* WHAT THE TASK REQUIRES
Beginning with the line that contains "[Morr & Co LLP] (17, 12)", transcribe every line down to the end of the entries, exactly, and no other lines.

* Dataset entries
---------------

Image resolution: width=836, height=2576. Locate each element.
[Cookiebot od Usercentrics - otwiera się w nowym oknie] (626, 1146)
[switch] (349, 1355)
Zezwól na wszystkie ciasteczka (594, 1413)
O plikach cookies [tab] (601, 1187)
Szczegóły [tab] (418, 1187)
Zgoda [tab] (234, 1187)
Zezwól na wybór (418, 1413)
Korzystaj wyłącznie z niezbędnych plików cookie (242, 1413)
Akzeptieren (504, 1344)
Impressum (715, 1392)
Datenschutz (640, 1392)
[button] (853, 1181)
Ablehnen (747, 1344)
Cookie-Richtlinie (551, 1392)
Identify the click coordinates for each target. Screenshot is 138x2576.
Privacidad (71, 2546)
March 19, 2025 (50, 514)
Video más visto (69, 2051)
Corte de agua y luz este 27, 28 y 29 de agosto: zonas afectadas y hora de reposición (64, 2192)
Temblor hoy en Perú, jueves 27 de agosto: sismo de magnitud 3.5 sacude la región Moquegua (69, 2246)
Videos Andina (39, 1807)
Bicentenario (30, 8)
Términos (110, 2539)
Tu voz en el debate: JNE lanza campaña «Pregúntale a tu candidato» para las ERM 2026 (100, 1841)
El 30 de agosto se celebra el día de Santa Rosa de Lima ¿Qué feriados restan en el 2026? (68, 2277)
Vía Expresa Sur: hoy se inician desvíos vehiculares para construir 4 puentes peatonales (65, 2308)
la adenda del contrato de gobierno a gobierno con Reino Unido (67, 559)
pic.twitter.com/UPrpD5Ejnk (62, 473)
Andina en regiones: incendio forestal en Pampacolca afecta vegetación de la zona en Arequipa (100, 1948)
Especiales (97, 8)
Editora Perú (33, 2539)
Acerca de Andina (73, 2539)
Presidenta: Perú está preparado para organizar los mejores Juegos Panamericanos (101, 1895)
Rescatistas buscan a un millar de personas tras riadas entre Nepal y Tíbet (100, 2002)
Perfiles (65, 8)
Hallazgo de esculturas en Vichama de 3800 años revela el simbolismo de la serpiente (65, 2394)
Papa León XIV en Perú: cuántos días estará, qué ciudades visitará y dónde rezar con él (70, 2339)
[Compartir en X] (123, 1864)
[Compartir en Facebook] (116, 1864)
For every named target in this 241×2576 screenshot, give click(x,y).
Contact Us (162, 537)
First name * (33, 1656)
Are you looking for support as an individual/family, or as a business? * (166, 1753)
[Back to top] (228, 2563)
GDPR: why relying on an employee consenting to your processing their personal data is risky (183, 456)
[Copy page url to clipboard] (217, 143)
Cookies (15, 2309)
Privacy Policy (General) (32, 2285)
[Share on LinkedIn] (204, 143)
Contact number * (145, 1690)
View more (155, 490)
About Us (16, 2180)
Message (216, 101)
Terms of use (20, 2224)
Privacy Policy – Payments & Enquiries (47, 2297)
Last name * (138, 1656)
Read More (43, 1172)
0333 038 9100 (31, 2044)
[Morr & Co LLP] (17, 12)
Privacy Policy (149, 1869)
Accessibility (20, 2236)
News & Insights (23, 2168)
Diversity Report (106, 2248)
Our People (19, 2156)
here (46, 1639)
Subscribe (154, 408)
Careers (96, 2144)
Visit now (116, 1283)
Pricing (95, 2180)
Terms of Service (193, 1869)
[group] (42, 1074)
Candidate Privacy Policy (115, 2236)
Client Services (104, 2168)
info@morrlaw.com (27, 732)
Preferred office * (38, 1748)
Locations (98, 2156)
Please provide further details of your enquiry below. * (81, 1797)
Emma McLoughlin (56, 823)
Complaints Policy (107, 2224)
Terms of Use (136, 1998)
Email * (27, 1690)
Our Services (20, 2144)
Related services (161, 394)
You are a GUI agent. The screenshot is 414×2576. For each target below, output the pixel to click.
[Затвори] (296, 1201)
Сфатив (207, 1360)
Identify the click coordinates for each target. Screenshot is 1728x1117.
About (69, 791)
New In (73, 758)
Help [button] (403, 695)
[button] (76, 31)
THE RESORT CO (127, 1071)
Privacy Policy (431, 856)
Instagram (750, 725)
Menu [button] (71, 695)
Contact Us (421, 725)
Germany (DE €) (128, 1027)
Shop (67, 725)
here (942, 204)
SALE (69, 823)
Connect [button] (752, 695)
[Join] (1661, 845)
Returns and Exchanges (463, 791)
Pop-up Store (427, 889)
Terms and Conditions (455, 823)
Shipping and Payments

---------------

* ANSWER TO THIS TASK
[Morr & Co LLP] (17, 12)
Privacy Policy (149, 1869)
Accessibility (20, 2236)
News & Insights (23, 2168)
Diversity Report (106, 2248)
Our People (19, 2156)
here (46, 1639)
Subscribe (154, 408)
Careers (96, 2144)
Visit now (116, 1283)
Pricing (95, 2180)
Terms of Service (193, 1869)
[group] (42, 1074)
Candidate Privacy Policy (115, 2236)
Client Services (104, 2168)
info@morrlaw.com (27, 732)
Preferred office * (38, 1748)
Locations (98, 2156)
Please provide further details of your enquiry below. * (81, 1797)
Emma McLoughlin (56, 823)
Complaints Policy (107, 2224)
Terms of Use (136, 1998)
Email * (27, 1690)
Our Services (20, 2144)
Related services (161, 394)
You are a GUI agent. The screenshot is 414×2576. For each target below, output the pixel to click.
[Затвори] (296, 1201)
Сфатив (207, 1360)
Identify the click coordinates for each target. Screenshot is 1728x1117.
About (69, 791)
New In (73, 758)
Help [button] (403, 695)
[button] (76, 31)
THE RESORT CO (127, 1071)
Privacy Policy (431, 856)
Instagram (750, 725)
Menu [button] (71, 695)
Contact Us (421, 725)
Germany (DE €) (128, 1027)
Shop (67, 725)
here (942, 204)
SALE (69, 823)
Connect [button] (752, 695)
[Join] (1661, 845)
Returns and Exchanges (463, 791)
Pop-up Store (427, 889)
Terms and Conditions (455, 823)
Shipping and Payments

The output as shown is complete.